七年前の夏、巡礼団の一員としてボスニア・ヘルツェゴヴィナへの旅に出た。
目的地は、聖母マリアが6人の子どもたちに現れた小さな村メジュゴリエ。ウィーンを経由し、まず隣国のクロアチアに二日間滞在してからボスニアに入るという日程だった。
初めて訪れる土地に胸を躍らせていたが 、いざクロアチアの空港に到着してみると、私一人だけスーツケースが紛失していることが判明した。
カラカラと虚しく回る手荷物コンベアを目に、頭が真っ白になった。これから約二週間、着の身着のままでどうやって過ごせばよいのだろうかと、不安が一気に押し寄せた。
とにかく必要な手続きを済ませ、空港を出た。ホテルに着くと、急いで着替えなどを買いに出かけた。巡礼の初日からショッピングとは、自分でもおかしくて笑ってしまう。

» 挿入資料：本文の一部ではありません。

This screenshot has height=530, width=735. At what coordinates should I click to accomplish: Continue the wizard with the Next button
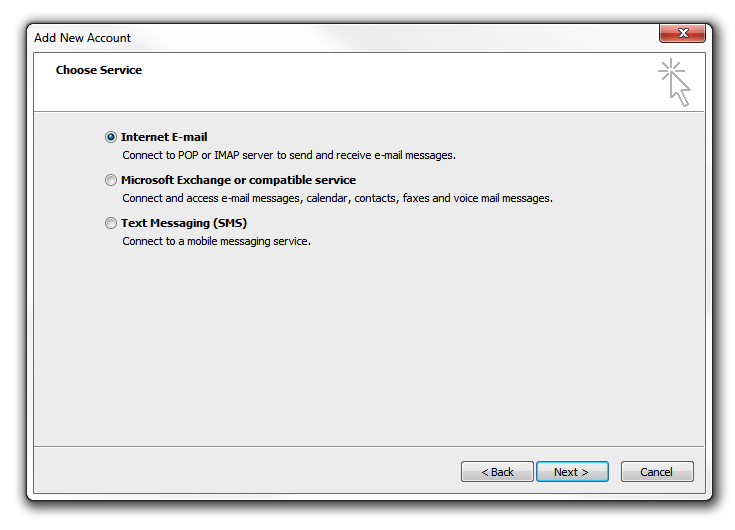click(x=572, y=472)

宿泊地は美しいビーチで有名なリゾート地だったので、売っているのはどれも巡礼者に似合わぬものばかり。慌てて揃えた服に身を包んだ私は、巡礼団の中では浮いてしまっていた。
部屋に戻ると、今度は巡礼仲間から次々と「支援物資」が届いた。使い捨ての下着、生理用品、Tシャツ、化粧品......。ベッドいっぱいに広がる品々を眺めると、一瞬にして億万長者にでもなったようだった。そして、皆の心遣いがあたたかくて、ありがたくて、涙がぽろぽろとこぼれた。
その後も国境を越えて旅を続けたが、四日目の夕方、紛失していた私のスーツケースが、ふとホテルのロビーに現れた。中身もそのまま、無事だった。巡礼団の責任者や現地ガイドの並々ならぬ尽力のお陰で、ようやく私の手元に戻ってきたのだ。
失うことによって、かえって豊かさの意味を知る。